We achieved a 72.56% accuracy rate using a linear kernel and the full set of features. This compares to the roughly 80% accuracy of current research into this problem. From there, we wanted to find out which acid descriptors had the largest effect in determining the accuracy of our classiffier.
Initially, we ran our classiffier seven times, each time using all of the descriptors except for one. This way, we get an average accuracy of 72.07% (with a standard deviation of .31%), only slightly less than our accuracy using all of the descriptors. The removal of SASA had the largest effect, dropping our accuracy to 71.67%, while the removal of polarizability had the least effect, dropping our accuracy to 72.46%.
Subsequently, we ran our classiffier seven times, each using only one of our seven descriptors. The average accuracy of 61.84% with a standard deviation of 4.79%. The descriptor that had the least effect on accuracy was NCI, which had an accuracy of 57.04%. The descriptor that had the largest effect was polarity, which had an accuracy of 68.08%. While most of our training was done with a linear kernel, we ran this training data a second time using a radial basis kernel function, which increased our accuracy to 71.4%.

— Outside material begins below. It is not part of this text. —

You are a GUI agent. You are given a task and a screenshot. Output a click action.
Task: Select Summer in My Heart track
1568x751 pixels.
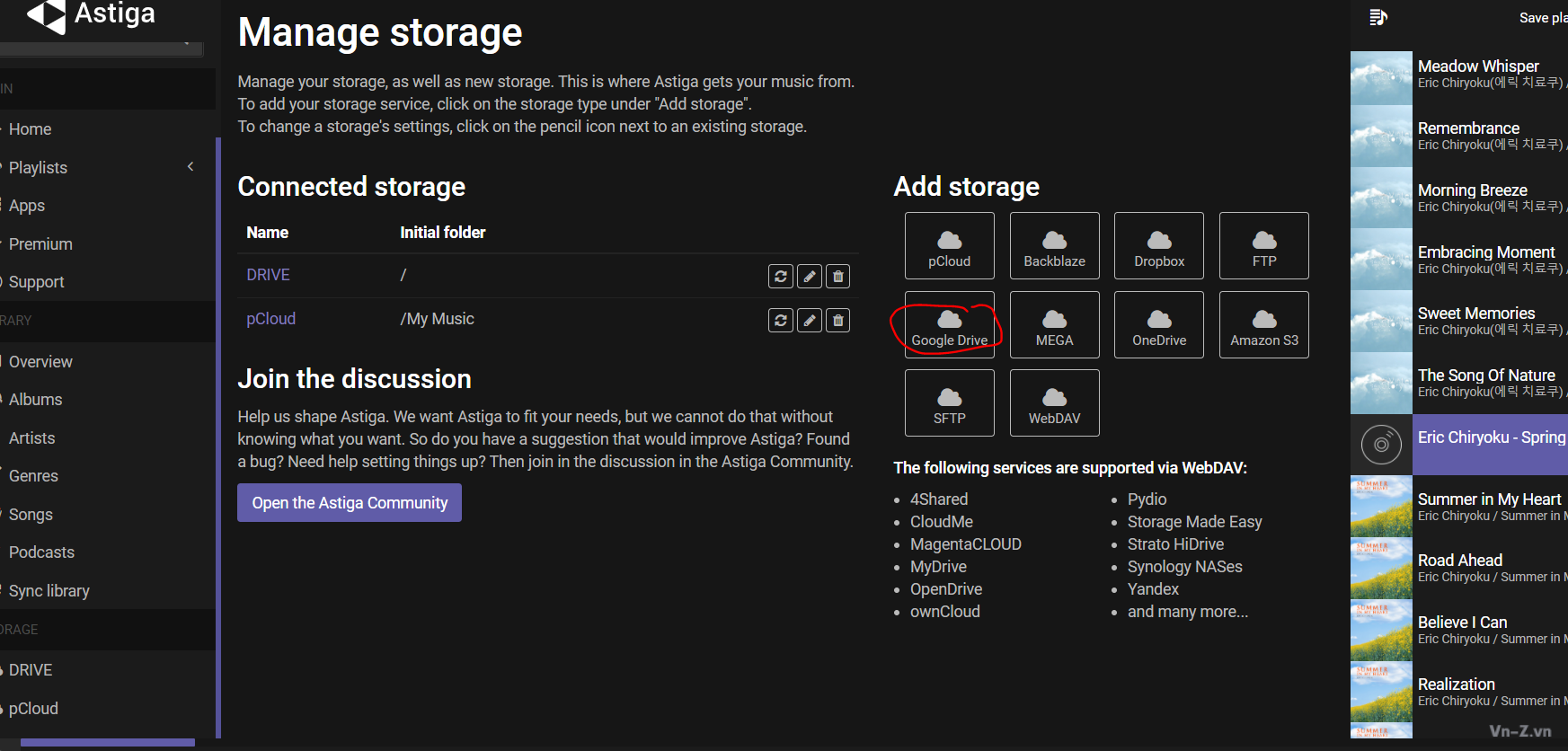coord(1488,499)
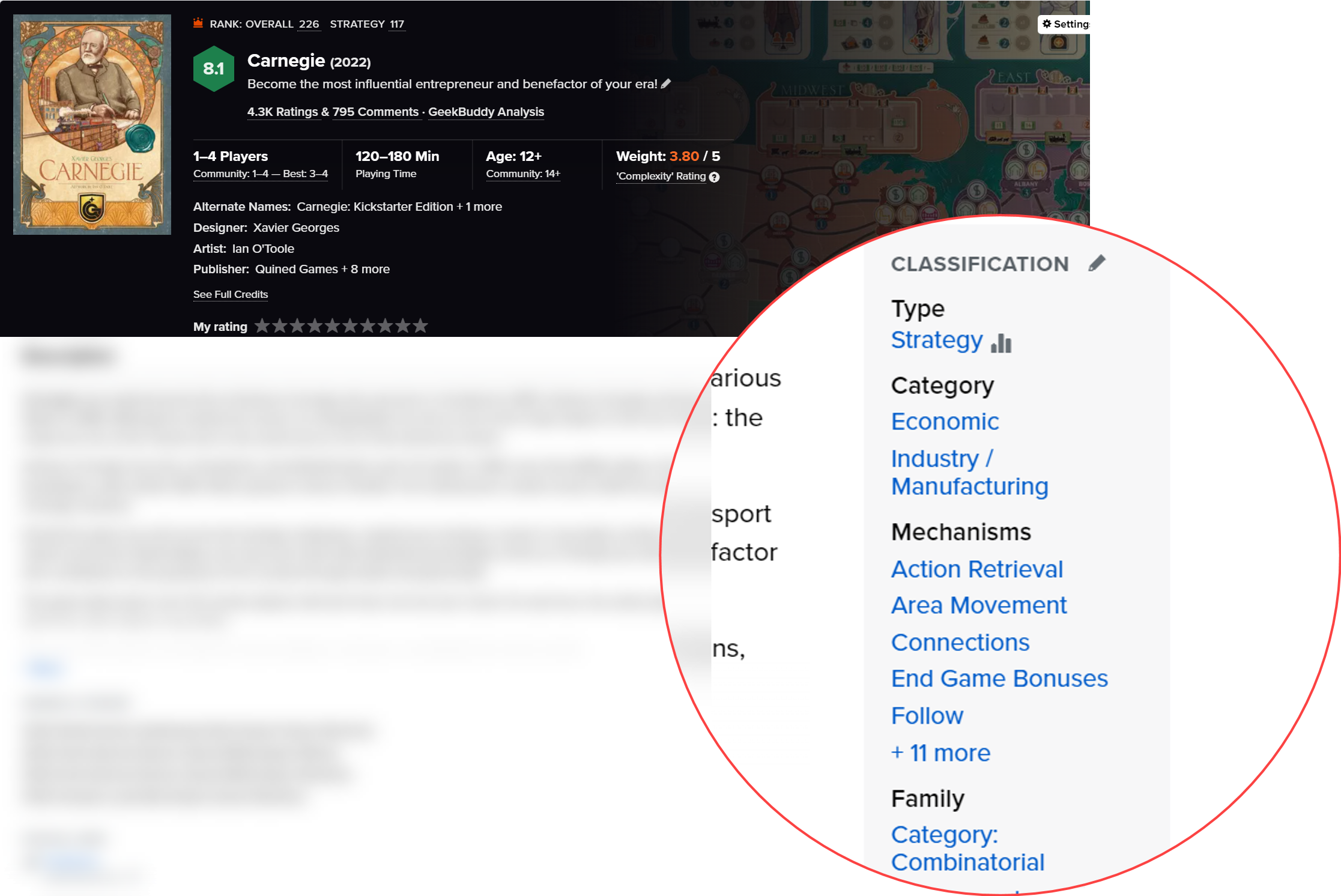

Next, we wanted to see which descriptor, when paired with polarity, gave the highest accuracy so we ran our classiffier six times using each of the remaining six descriptors and polarity. We got an average accuracy of 69.32% with a standard deviation of .38%. The descriptor that had the highest accuracy when paired with polarity was SASA at 69.88%, while the descriptor with the lowest accuracy was 68.92%.
When we look at our descriptors paired with polarity and SASA, the average is 70.67% and the standard deviation is .46%. The maximum accuracy of 71.47% was achieved using volume, polarity, and SASA while the lowest accuracy of 70.36% was a result of using polarity, SASA, and NCI.